Trata-se, como o leitor já adivinhou, da lei moral modernamente formulada por Kant, que é como um princípio formal – que trata da forma da minha vontade, enquanto ser racional, mais que do seu conteúdo psicológico concreto – que serve de regra para todas as leis que pretendam ser propriamente morais : os meus actos são eticamente relevantes se a lei da minha vontade puder valer, em todos os casos, igualmente como lei da vontade de todos os mais indivíduos racionais. Isto faz da lei (moral) da vontade de um indivíduo uma lei universal : - « e a dignidade da humanidade consiste precisamente nesta capacidade de ser [o sujeito racional] legislador universal, se bem que com a condição de estar ao mesmo tempo submetido a essa mesma legislação », diz Kant, e sublinho eu. De facto, o que pode haver de mais digno para mim do que poder a forma da minha própria vontade valer universalmente ?
Teríamos, pois, encontrado na natureza racional do homem uma Lei (moral) para a comunidade universal dos seres racionais – uma comunidade a que o mesmo filósofo chama Reino dos Fins (um reino em que todos são soberanos). Sob o império desta Lei, a minha pessoa e todas as mais pessoas não podem ser apenas um meio intrumental da minha vontade – se é uma vontade boa-, mas sempre e simultaneamente devem valer como fins em si; isto é, como sendo, enquanto pessoas racionais, fins respeitáveis em si e por si mesmas, que não podem subordinar-se a outros fins.
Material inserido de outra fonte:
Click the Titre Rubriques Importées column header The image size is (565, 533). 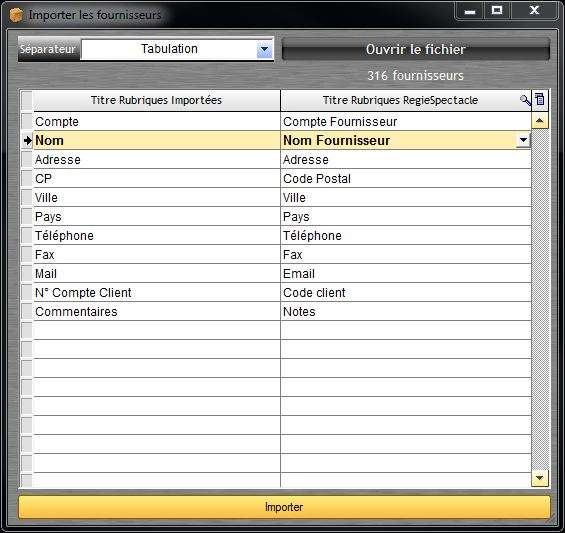(156, 100)
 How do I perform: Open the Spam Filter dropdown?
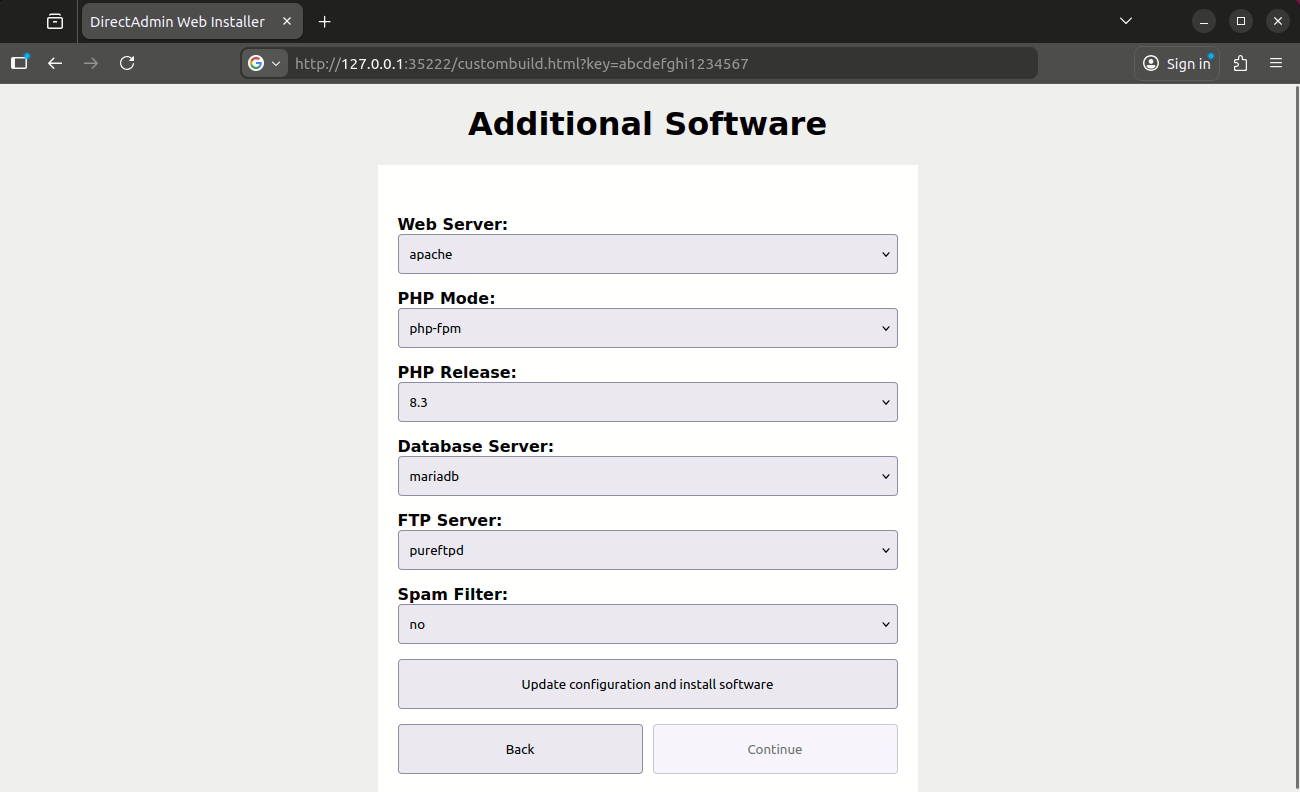648,624
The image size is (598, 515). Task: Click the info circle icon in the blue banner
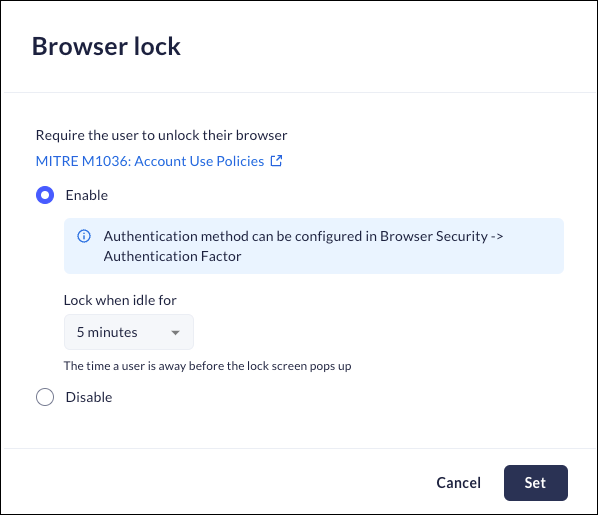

Mais ainda: se eu posso fazer aquilo que quero (bem) e essa é a minha vontade própria (enquanto propriamente racional), então nenhuma outra qualquer vontade (boa) de qualquer ser racional – nem mesmo Deus! – poderá limitar ou opor-se à minha vontade; por isso, se a minha vontade pode ser legisladora universal, também pode ser ilimitadamente livre.
Agora convido o leitor a considerar por si se esta Lei Moral kantiana responde cabalmente à questão posta na entrada deste apontamento de hoje. Conferirei em breve consigo a minha resposta.